Book Review: The Art Forger

By Jami Deise

My favorite type of art is the written word. In close second would be those “moving pictures” – i.e. TV and movies. As far as the art that’s generally found in museums, I appreciate pretty things, but my knowledge of what’s hanging on those walls or spotlighted on pedestals is limited to “I like those dancers” and “Ohh, nice colors.” But my lack of art education didn’t keep me from thoroughly enjoying B. A. Shapiro’s The Art Forger. In fact, I got a bit of schooling to go along with my entertainment.

Claire Roth, an immensely talented young artist living in Boston, made a huge mistake three years ago, and she’s been paying for it ever since. Rather than showing in galleries and accepting commissions, she’s a painter with Reproductions.com, spending her time copying the great masters. She’s very good at what she does, especially when it comes to Degas.

Enter one Aiden Markel, owner of the famous and successful Markel G. gallery. He wants to host a show for Claire… but first he has a proposition. There’s a famous Degas painting -- “After the Bath” -- that’s been missing since it and several others were stolen from the Isabella Stewart Gardner Museum in 1990. Now Markel has it – and an interested buyer willing to pay millions. Markel’s plan is for Claire to forge the painting, Markel to sell the forgery, and then return the original to the museum. After all, it’s not like the painting’s buyer can go complaining to the FBI! After some hesitation, Claire is up for the challenge. But as she prepares to create the forgery, she realizes “After the Bath” is itself a forgery. Should she tell Markel, and risk losing the hefty fee and the chance for her own show, not to mention their burgeoning romance? Or should she keep her mouth shut and reap the benefits?

Claire is not a typical women’s fiction heroine: She knows what she’s doing is wrong, but readers root for her anyway. It’s partly because of the shabby way she’s treated by the art world, and partly due to Markel’s assurance that she’s playing a role in having “After the Bath” returned to the museum. But it’s also because Claire is so intelligent and so hardworking (and she also volunteers with juvenile delinquents) that readers want her to succeed.

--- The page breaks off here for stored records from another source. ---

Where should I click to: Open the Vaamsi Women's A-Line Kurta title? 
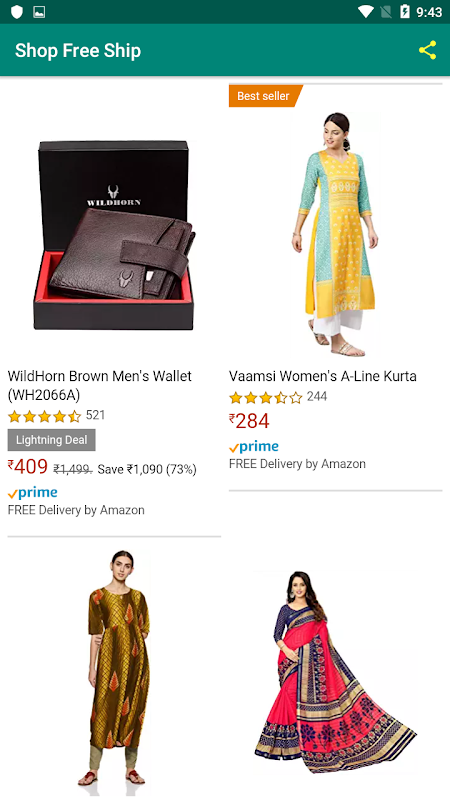(322, 376)
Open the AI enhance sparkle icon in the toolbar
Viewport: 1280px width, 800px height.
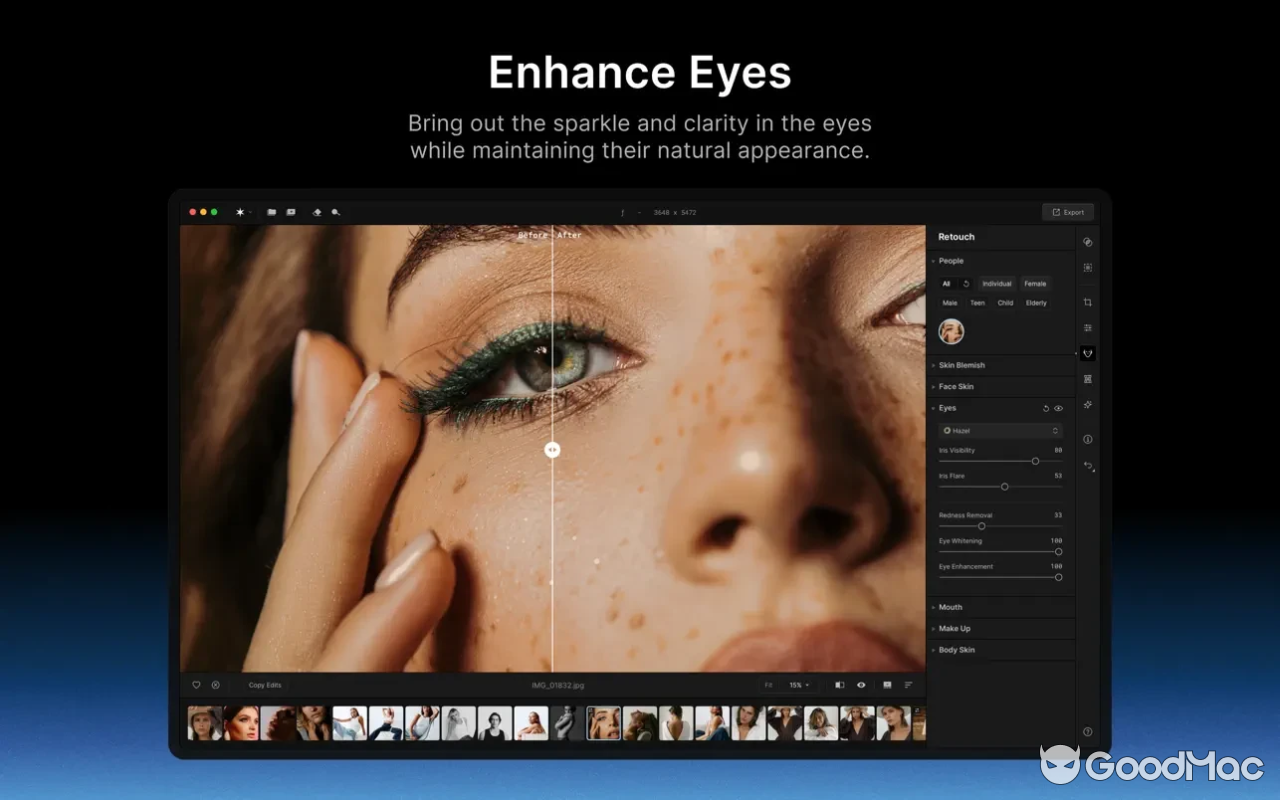pyautogui.click(x=240, y=212)
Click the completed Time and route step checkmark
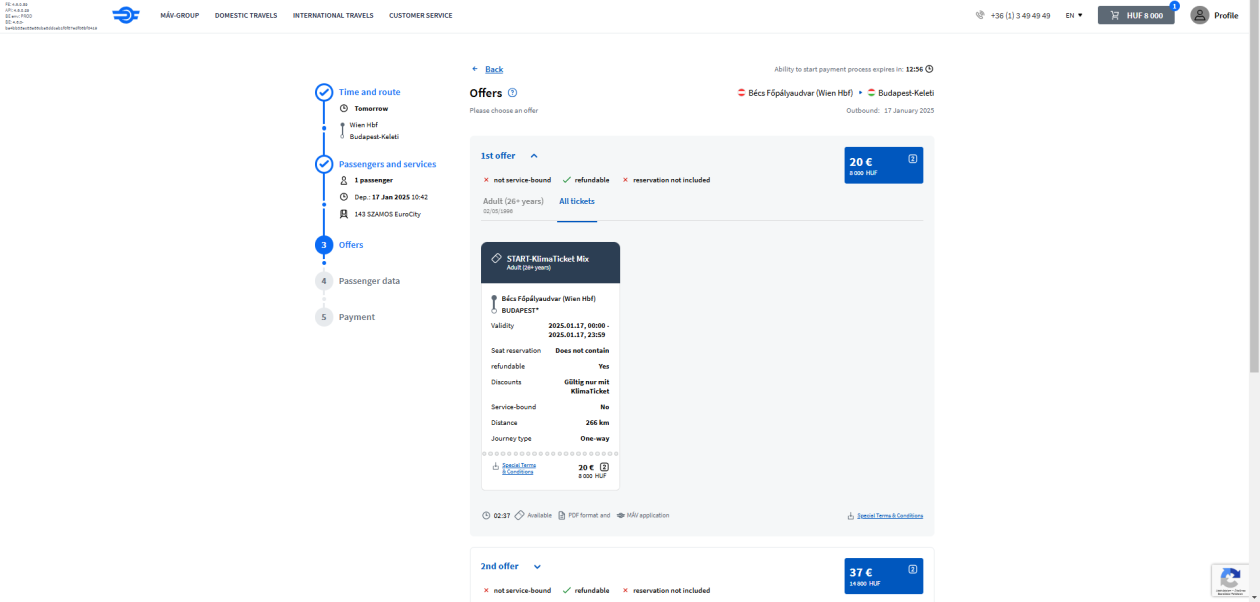The image size is (1260, 602). [324, 92]
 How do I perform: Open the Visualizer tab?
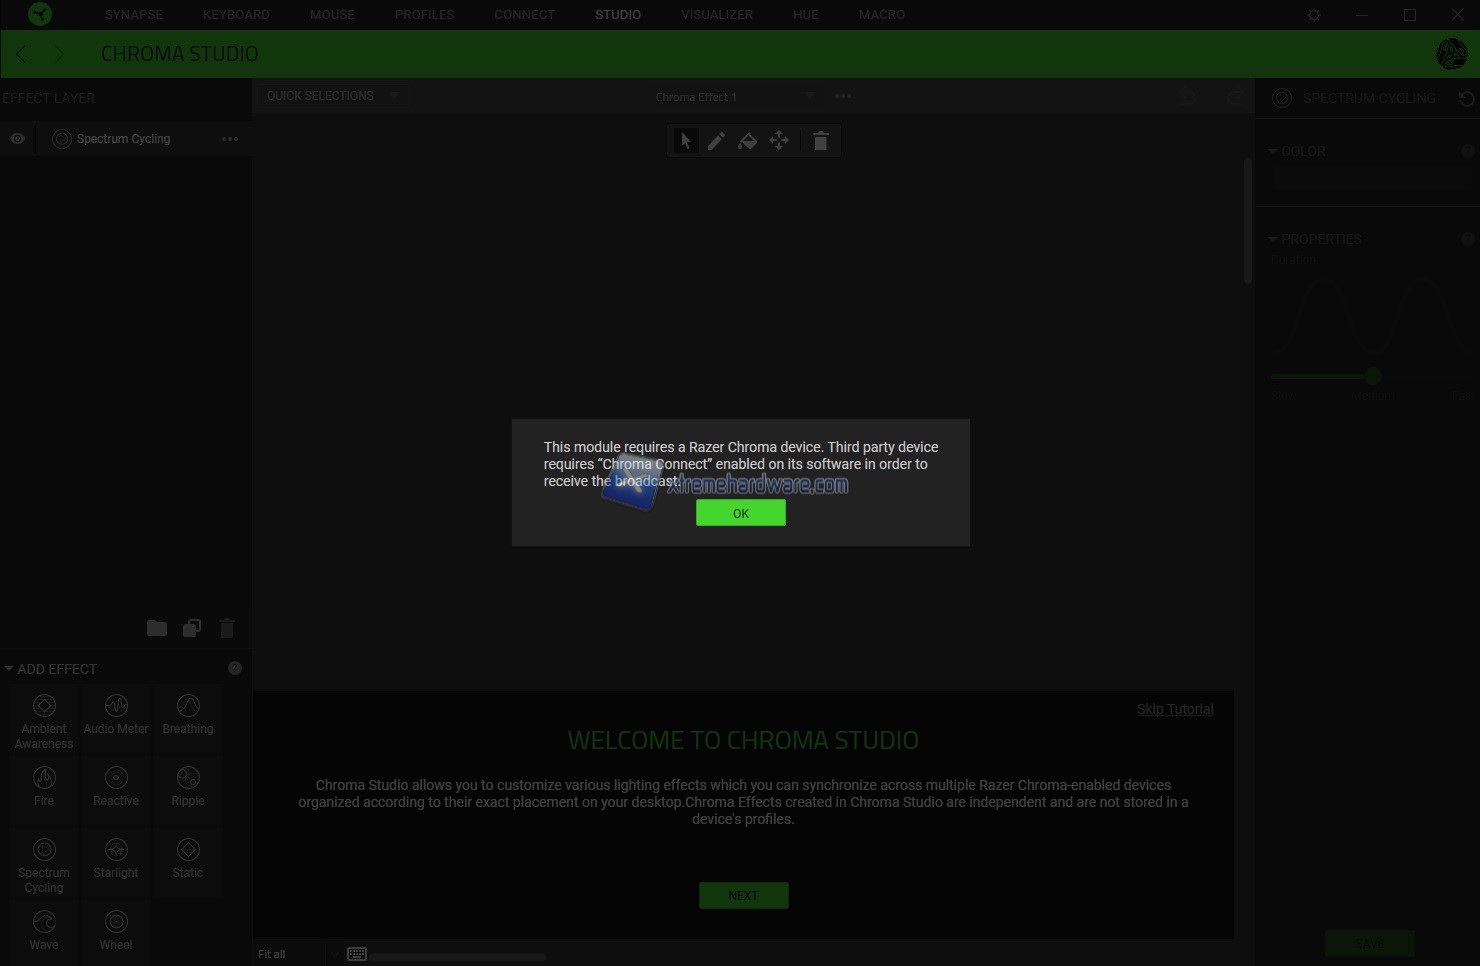tap(717, 15)
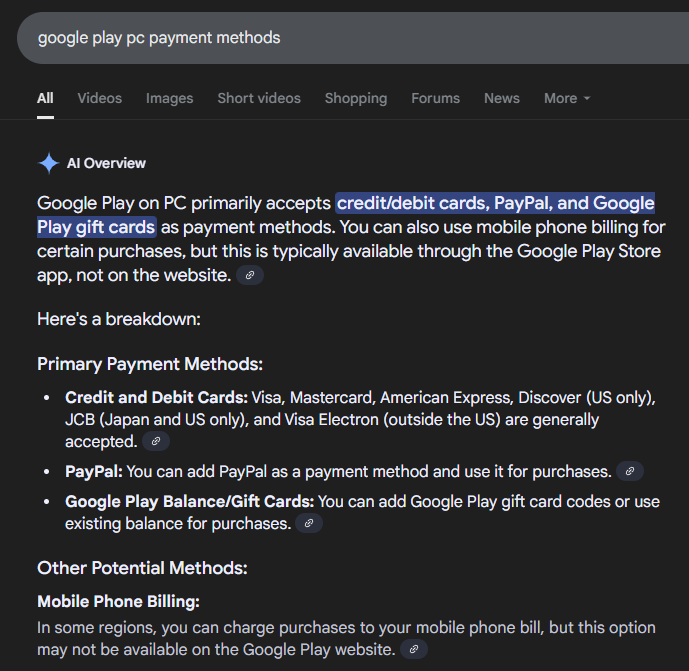This screenshot has width=689, height=671.
Task: Expand the More search filters dropdown
Action: tap(567, 98)
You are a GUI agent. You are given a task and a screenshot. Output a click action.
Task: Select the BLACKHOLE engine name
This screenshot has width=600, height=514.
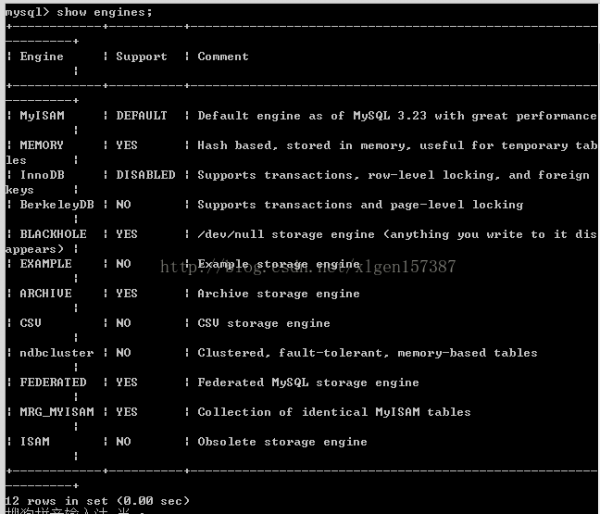(53, 234)
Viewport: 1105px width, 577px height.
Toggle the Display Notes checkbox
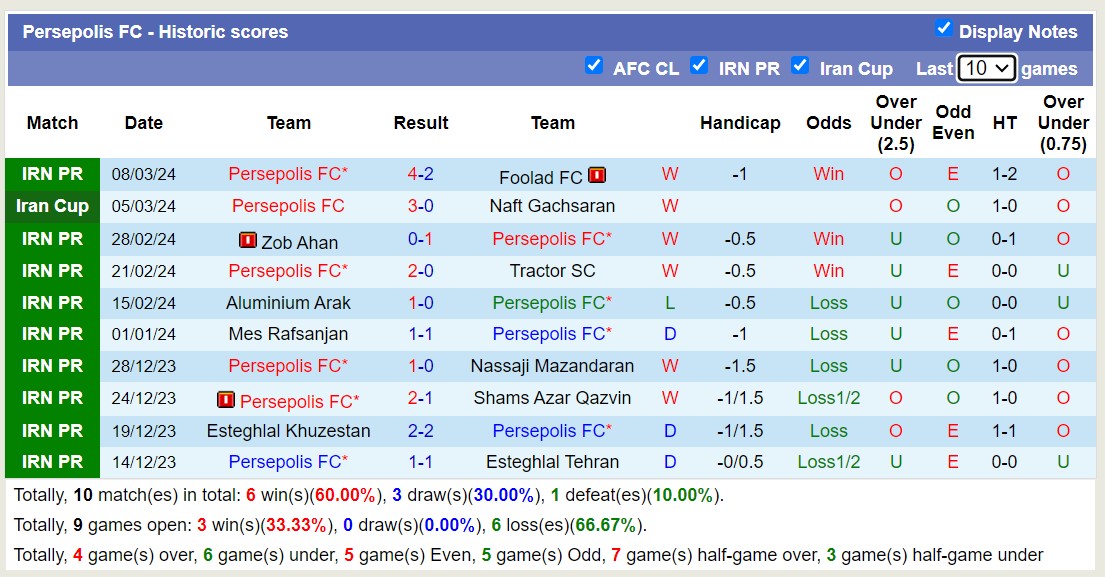(x=944, y=30)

While the novel tells the forgery story in present day, it also flashes back in alternate chapters to three years earlier, showing exactly what Claire did to become an outcast in the art community. While Shapiro could have chosen to explain Claire’s back story in a couple of pages, by alternating past and present, she was able to create tension and suspense in places where the current story was a little too smooth. It’s this experience that directly impacts her decision about how to handle the forgery.
Shapiro mixes the roller-coaster plot with a layman’s education on painting and forgery. She takes care to explain even the simplest terms without ever sounding patronizing. The reader feels completely immersed in Claire’s world. I would imagine Bostonians would feel this way even more so, as Shapiro bases the story on a real museum and a real art heist.

Several times during the story, Claire reminds the reader that the best forgeries are still hanging in museums around the world – in fact, there’s speculation that the Mona Lisa in the L’Ouvre might be one of many copies made by someone other than Da Vinci during that time period. Beyond the question of a painting’s authenticity, though, lies a broader theme – that people see what they want to see. That’s why Claire became an outcast in the art world, and why no one before Claire ever suspected that the version of “After the Bath” that hung in the Gardner Museum until 1990 was actually a forgery. Even Claire herself realizes by the end of the book that she is guilty of the same kind of sight.

Flannery O’Connor once said, "The basis of art is truth, both in matter and in mode." Shapiro shows that while truth might be art’s base, that art – like people -- can just as easily tell lies. The Art Forger is a compelling women’s fiction offering, featuring a very specific plot and protagonist rarely seen in the genre. It’s the kind of book you read in one or two sittings, and then immediately pass on to your smartest friend.

Thanks to Algonquin for the book in exchange for an honest review.